Ecosyste.ms: Awesome

An open API service indexing awesome lists of open source software.

Awesome Lists | Featured Topics | Projects

https://github.com/kallewesterling/twittersheep

Remember TwitterSheep.com and how it used to work? This is a simple Python port of the website.
https://github.com/kallewesterling/twittersheep

scraping twitter visualization visualization-tools wordcloud

Last synced: 5 days ago
JSON representation

Remember TwitterSheep.com and how it used to work? This is a simple Python port of the website.

Awesome Lists containing this project

README

        

# TwitterSheep Python Port

Remember TwitterSheep.com and how it used to work?
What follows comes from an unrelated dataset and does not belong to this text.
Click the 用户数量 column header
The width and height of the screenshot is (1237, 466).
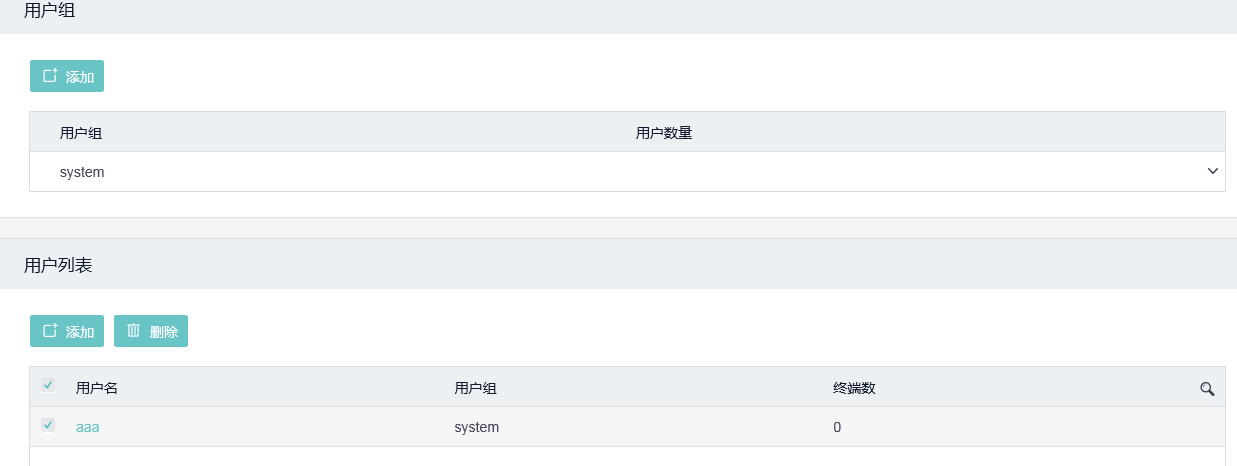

Well, I wrote a simple Python port that works the same way (ish). Feel free to suggest changes via pull requests or issues.
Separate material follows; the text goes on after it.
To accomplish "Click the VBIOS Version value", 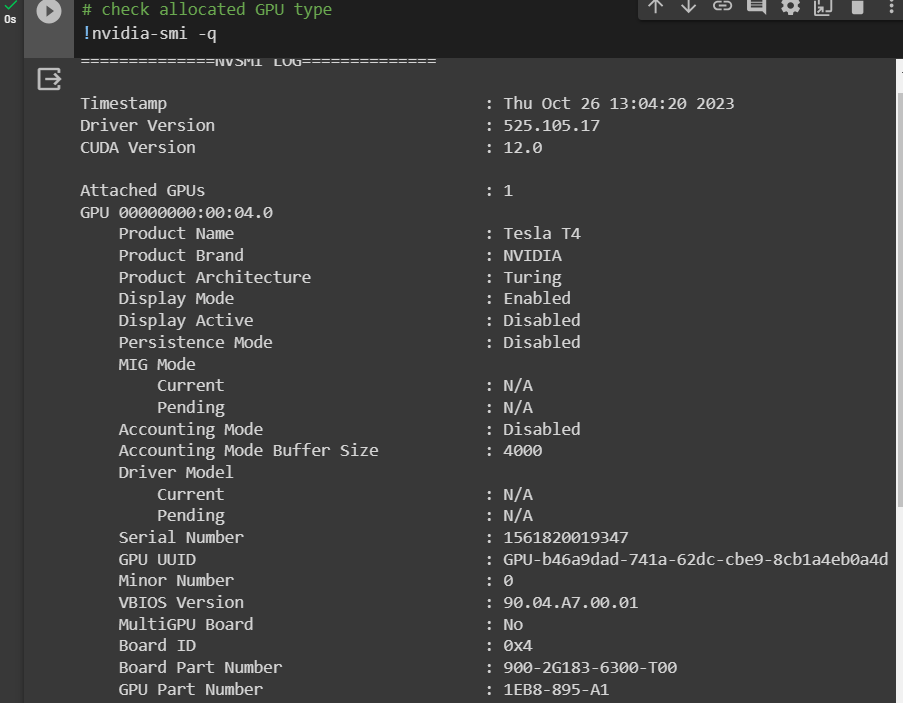I will click(x=570, y=602).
The result is a wordcloud like this one (based on [my twitter account](http://www.twitter.com/kallewesterling)):

![Image showing an example of my wordcloud generated using the script.](images/my_wordcloud.png)

## Requirements

You have to install a couple of Python packages for this script to run:
- tweepy
- wordcloud
- progressbar
- matplotlib

You can use `pip install` to install all of the packages above (i.e. `pip install tweepy` etc.).

## How-to

### Step 1

Fill in [your Twitter credentials](https://developer.twitter.com/en/apply-for-access.html) in `config.py`:

```python
'''
Set up your Twitter authentication here.
'''
CONSUMER_KEY = "**************************"
CONSUMER_SECRET = "**********************************************"
ACCESS_TOKEN = "********-**********************************************"
ACCESS_TOKEN_SECRET = "**********************************************"
```

### Step 2

Import the TwitterSheep class from the file:

```python
from twittersheep import TwitterSheep
```

### Step 3

Run the TwitterSheep class using the username you want to use:

```python
herd = TwitterSheep(username="kallewesterling")
```

It will take some time when you run the script the first time as it has to download all the data from Twitter, and the `tweepy` package will manage the rate limit for you.
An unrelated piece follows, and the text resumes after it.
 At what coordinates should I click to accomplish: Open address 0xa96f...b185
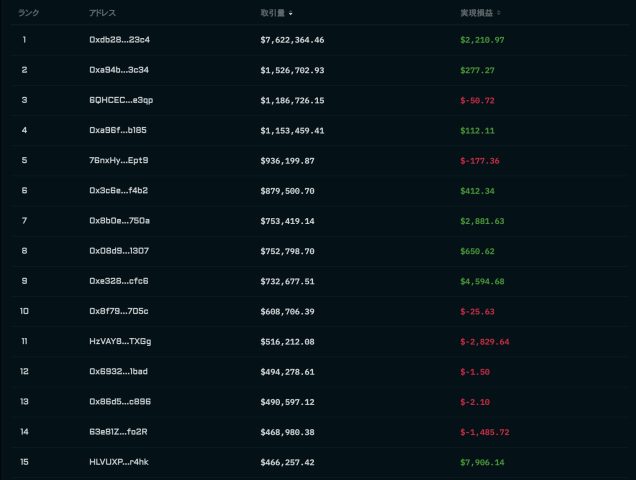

If you don't want to see progress bars while the script runs, you can run it with the `quiet` option set to `True`:

```python
herd = TwitterSheep(username="kallewesterling", quiet=True)
```

### Step 4

Save the wordcloud made from all of your followers

```python
herd.save_wordcloud()
```

Used with no settings, the script will save a 1500x1000 pixel PNG file based on the top 1000 words in the bios from your followers and your friends (the people you follow) to `wordcloud.png` in the directory where you placed `twittersheep.py`.

If you want to show words from bios of only your followers (the original intent of TwitterSheep.com), then use the setting `only_followers` set to `True`:

```python
herd.save_wordcloud(only_followers=True)
```

## Customizations

### 1. Saving to a Specific File

Sometimes you may want to save your wordcloud to a specific place. You can do so by adding the option `path` and provide a valid path to the `save_wordcloud()` method:

```python
herd.save_wordcloud(path="../Desktop/my_real_unique_wordcloud.png")
```

Make sure that the path that you're adding the file to exists and that the file ending is `.png` as you will be saving a PNG file.

### 2. Adding Stopwords

If you want to add stopwords to remove certain words from your wordcloud—say, for instance, if you already knew that some keywords would occur but you wanted to make clearer which ones were unexpected.

In the following example, I have chosen to remove a few keywords that I already knew would occur frequently in my follower's bios: theatre, digital, digital humanities, cuny, phd, candidate, phd student, student, and new york. I do so by adding the option `extend_stopwords` to the function and providing it with a list of the words:

```python
herd.save_wordcloud(only_followers=True, extend_stopwords=['theatre', 'digital', 'digital humanities', 'cuny', 'phd', 'candidate', 'phd student', 'student', 'new york'])
```

The result can be seen in the following two wordclouds:

No added stopwords | After adding stopwords
:-------------------------:|:-------------------------:
![](images/my_wordcloud.png) | ![](images/my_wordcloud_after_filtering.png)

### 3. Getting All The Bios

If you want to see a list of all the bios in your herd, you can do so by accessing the list variables: `herd.friend_bios` and `herd.follower_bios`.

If you want to see all of the bios, you can access them through the list variable `herd.bios`.